The GTX 970 is a special case you need to be aware of. The GTX 970 has a weird architecture which may cripple performance if more than 3.5GB is used and so it might be troublesome to use if you train large convolutional nets. The problem had been dramatized quite a bit in the news, but it turned out that the whole problem was not as dramatic for deep learning as the original benchmarks showed: If you do not go above 3.75GB, it will still be faster than a GTX 960.
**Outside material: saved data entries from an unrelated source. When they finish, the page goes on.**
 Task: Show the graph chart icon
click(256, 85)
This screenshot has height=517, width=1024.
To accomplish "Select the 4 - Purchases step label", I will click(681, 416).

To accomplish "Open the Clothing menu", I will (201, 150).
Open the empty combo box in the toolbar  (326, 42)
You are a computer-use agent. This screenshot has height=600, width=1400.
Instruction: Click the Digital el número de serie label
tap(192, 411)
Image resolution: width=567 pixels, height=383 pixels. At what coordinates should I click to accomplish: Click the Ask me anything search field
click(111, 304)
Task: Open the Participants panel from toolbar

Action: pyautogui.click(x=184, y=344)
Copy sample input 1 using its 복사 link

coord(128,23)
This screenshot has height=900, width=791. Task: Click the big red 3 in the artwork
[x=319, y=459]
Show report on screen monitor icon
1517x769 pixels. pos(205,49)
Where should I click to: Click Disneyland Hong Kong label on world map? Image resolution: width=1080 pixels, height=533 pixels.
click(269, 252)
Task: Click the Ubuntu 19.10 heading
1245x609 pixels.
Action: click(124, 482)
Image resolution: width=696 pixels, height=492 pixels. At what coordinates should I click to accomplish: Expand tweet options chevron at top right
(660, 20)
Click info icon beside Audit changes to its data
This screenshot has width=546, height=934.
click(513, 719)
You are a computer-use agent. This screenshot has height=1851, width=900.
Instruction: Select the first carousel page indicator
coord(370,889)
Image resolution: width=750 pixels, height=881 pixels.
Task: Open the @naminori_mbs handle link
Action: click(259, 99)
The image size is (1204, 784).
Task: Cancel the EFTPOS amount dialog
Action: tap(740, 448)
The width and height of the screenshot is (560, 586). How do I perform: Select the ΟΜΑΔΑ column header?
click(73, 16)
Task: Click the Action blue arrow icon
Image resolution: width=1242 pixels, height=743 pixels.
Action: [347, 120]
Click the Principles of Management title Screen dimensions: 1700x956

To manage the memory problem, it would still be best, if you would learn to extend libraries with your own software routines which will alert you when you hit the performance decreasing memory zone above 3.5GB – if you do this, then the GTX 970 is an excellent, very cost efficient card that is just limited to 3.5GB. You might get the GTX 970 even cheaper on eBay, where disappointed gamers – who do not have control over the memory routines – may sell it cheaply. Other people made it clear to me that they think that a recommendation for the GTX 970 is crazy, but if you are short on money this is just better than no GPU, and other cheap GPUs like the GTX 580 have troubles too.

The GTX 580 is now a bit dated and the important cuDNN library does not support it, but you can still use libraries like cuda-convnet 1 and deepnet for convolution, which are both excellent libraries, but you should be aware that you cannot use (or not fully) libraries like torch7. If you do not use convolutional nets at all, the GTX 580 might still be a good choice.

If you do not like all these troubles, then go with a 4GB GTX 960 or a GTX 680 form eBay for a cheap solution with no troubles.

Amazon Web Services (AWS) GPU instances

Amazon web services instances can be a good option if you lack the money for a dedicated machine. It is also a very good option if you need to run multiple small experiments. Be aware however, that it is hardly possible to use multiple GPUs on a single deep learning architecture: The problem with AWS is that it uses specialized GPUs which support virtualization (the real machine has 8 GPUs in one computer; the virtualized machine only 1-4), and it is this virtualization which cripples the bandwidth between the GPUs. There are some patches which you can apply on the server to improve this but this will not completely remove the problem either. In the end, most algorithms will run more slowly on multiple GPUs on a AWS instance compared to a single GPU. But in the end this is only a minor issue, and I raise this point only so that you do not waste your time on parallelisation on AWS.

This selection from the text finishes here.